DealLawyers.com Blog

July 13, 2022

Private Equity: Portfolio Company Debt Buybacks

In case you missed it, the credit markets have become pretty choppy in recent months and a lot of debt issued by private equity portfolio companies has been trading at a significant discount. That’s expected to lead some PE funds or portfolio companies to consider buying back some of that debt.  This recent Davis Polk memo discusses some of the threshold issues that PE sponsors should consider before committing to that path.  This excerpt addresses potential conflicts of interest:

In some cases an acquisition of portfolio company debt can raise potential conflicts of interest that a sponsor will want to consider and properly address under its fund documents or as an investor relations matter before proceeding. For instance, if the acquisition of debt is being made through a different fund than the one that holds the equity, the sponsor may face a conflict of interest by virtue of advising two funds in different parts of the company’s capital structure. In distressed scenarios, this conflict can be more acute.

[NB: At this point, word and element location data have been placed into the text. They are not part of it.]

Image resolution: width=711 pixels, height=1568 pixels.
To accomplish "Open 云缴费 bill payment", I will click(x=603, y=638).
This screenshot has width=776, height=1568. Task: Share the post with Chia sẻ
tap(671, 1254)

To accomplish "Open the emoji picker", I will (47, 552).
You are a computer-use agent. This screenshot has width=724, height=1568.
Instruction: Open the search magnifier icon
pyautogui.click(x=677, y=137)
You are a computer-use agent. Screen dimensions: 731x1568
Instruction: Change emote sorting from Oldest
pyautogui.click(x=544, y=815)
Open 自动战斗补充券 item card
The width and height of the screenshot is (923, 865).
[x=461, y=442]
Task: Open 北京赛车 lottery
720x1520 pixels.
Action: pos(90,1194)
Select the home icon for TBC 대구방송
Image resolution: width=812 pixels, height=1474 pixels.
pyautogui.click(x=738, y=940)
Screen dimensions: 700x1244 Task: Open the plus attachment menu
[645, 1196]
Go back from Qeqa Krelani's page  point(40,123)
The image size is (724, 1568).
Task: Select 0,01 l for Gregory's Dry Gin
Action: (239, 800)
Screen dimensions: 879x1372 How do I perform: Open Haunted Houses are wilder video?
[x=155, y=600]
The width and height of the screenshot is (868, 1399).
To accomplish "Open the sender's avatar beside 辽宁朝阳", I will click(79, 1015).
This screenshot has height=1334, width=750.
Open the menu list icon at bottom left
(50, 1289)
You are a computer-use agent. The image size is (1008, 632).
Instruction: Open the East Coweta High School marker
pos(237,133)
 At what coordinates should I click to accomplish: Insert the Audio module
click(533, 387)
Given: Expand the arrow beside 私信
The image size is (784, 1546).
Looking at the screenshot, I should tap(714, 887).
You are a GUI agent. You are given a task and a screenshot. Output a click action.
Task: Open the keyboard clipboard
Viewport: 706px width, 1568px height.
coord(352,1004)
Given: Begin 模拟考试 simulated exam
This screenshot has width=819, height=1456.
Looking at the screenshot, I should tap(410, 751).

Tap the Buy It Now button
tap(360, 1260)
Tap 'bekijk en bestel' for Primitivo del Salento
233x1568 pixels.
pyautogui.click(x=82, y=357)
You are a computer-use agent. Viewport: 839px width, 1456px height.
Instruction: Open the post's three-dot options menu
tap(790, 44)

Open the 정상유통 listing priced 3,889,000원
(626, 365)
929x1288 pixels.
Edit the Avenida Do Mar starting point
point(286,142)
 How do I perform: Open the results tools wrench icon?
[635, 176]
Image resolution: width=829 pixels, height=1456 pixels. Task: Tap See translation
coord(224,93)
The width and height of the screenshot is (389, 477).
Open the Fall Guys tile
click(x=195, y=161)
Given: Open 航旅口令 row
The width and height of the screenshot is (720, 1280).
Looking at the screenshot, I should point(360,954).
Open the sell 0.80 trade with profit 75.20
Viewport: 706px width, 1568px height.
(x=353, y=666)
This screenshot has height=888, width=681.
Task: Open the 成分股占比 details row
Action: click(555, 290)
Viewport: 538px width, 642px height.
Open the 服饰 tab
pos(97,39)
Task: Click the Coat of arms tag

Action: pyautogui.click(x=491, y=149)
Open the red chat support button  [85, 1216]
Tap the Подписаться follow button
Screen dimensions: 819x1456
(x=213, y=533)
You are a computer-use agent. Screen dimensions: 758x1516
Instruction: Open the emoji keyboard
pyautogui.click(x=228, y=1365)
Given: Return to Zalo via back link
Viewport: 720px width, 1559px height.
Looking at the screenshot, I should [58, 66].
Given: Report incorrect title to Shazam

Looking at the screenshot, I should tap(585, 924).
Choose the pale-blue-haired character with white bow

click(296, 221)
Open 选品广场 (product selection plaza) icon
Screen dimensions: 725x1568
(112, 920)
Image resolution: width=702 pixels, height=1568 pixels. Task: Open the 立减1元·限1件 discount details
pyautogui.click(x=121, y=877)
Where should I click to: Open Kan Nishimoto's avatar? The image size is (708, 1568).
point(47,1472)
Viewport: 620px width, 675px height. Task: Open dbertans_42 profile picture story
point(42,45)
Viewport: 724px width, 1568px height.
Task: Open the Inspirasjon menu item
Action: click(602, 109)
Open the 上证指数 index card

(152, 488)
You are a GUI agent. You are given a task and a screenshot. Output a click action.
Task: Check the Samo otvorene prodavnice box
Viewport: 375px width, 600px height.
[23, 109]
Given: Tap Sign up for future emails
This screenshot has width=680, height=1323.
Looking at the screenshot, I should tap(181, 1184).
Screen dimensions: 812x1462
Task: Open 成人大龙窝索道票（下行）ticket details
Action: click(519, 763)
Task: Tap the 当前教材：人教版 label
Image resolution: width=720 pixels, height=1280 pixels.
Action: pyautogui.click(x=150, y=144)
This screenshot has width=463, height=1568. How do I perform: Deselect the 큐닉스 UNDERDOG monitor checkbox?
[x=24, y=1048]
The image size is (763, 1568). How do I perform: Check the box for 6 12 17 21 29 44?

Resolving these conflicts may require consultation with, or approval by, each fund’s investors or limited partner advisory committee.

Other considerations identified in the memo include restrictions on buybacks contained in the relevant credit agreements or indentures, the need to navigate securities law disclosure issues associated with repurchases, potential tax implications, and whether the buyback would create issues for funds that want to maintain qualification as “venture capital operating companies.”